Compensatory Award Was $307,762, Even Though Jury Was Asked To Award $7 Million.
Inflated fee requests, as we know from the oft-quoted decision in Christian Research Institute v. Alnor, 165 Cal.App.4th 1315, 1325-1326 (2008), are a special situation which allows a trial judge to substantially reduce or deny altogether the request. Alnor was front and center in the conclusion reached by the same DCA in McElwain v. Kaiser Foundation Hospitals, Case No. G055049 (4th Dist., Div. 3 Dec. 20, 2018) (unpublished).

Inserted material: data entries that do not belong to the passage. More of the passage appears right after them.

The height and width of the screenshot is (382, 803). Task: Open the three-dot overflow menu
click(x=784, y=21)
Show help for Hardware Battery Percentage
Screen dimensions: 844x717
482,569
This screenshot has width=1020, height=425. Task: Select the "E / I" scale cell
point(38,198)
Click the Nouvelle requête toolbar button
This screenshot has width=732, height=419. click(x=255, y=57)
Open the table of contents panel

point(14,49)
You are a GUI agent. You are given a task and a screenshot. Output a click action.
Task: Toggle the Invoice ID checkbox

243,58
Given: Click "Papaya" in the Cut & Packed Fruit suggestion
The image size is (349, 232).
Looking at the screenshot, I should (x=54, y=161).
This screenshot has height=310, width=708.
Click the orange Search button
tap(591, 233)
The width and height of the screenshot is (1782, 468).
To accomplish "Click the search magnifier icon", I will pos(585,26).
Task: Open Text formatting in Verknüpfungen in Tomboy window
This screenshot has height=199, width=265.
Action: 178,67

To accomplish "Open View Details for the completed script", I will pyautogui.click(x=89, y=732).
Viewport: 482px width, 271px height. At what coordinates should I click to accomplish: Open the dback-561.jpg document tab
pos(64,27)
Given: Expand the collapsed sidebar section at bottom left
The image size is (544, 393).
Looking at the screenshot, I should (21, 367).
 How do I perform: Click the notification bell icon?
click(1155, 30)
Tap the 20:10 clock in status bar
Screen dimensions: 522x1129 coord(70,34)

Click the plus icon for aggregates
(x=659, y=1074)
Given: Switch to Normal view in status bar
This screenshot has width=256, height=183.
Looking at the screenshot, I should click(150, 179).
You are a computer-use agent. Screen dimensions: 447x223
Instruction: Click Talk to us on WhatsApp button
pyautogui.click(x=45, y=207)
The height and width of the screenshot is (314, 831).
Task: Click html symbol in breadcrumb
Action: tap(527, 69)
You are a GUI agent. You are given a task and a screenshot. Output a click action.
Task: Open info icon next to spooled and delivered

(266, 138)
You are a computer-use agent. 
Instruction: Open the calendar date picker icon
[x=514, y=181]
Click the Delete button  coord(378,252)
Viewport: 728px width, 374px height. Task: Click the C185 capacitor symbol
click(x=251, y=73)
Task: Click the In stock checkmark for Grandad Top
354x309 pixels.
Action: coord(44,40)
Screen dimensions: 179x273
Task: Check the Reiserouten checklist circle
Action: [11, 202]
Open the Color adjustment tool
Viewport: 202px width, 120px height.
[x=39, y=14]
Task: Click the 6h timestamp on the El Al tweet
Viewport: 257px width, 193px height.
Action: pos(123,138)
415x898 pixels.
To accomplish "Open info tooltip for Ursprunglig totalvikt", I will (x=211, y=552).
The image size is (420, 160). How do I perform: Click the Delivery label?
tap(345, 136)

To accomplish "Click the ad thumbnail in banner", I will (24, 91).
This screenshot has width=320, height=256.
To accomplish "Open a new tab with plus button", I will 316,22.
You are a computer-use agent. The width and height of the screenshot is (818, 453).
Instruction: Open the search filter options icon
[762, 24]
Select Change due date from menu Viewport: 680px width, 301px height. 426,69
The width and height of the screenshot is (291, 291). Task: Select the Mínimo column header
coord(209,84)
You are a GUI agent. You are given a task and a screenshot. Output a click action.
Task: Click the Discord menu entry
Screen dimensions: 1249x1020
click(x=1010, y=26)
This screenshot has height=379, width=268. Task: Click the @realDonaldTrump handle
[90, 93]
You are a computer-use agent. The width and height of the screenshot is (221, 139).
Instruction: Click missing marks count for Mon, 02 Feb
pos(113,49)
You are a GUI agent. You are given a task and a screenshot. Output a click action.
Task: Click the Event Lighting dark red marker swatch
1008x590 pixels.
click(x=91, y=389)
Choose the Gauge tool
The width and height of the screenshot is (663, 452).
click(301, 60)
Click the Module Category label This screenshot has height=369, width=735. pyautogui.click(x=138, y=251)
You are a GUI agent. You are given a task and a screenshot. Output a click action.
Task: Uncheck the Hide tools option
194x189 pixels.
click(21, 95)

There, a FEHA plaintiff won $307,762 in compensatory damages from a jury in a disability discrimination suit, although asking for $7 million in damages and not awarded any future economic/noneconomic damages. She then moved to recover over $2.7 million in fees under FEHA’s pro-plaintiff fee shifting statute. The trial judge awarded over $710,000 in fees, refusing to award a positive 1.2 multiplier and applying a negative .4 multiplier after observing that the hourly rates were excessive for the Orange County venue, plaintiff had limited success, and the fee submissions were rife with duplications/inefficiencies/billing errors.
The appellate court affirmed. Alnor controlled, with the factors relied on by the lower court fully supporting the reduced award, the application of a negative multiplier, and the refusal to grant a positive multiplier. Justice Ikola authored the 3-0 decision.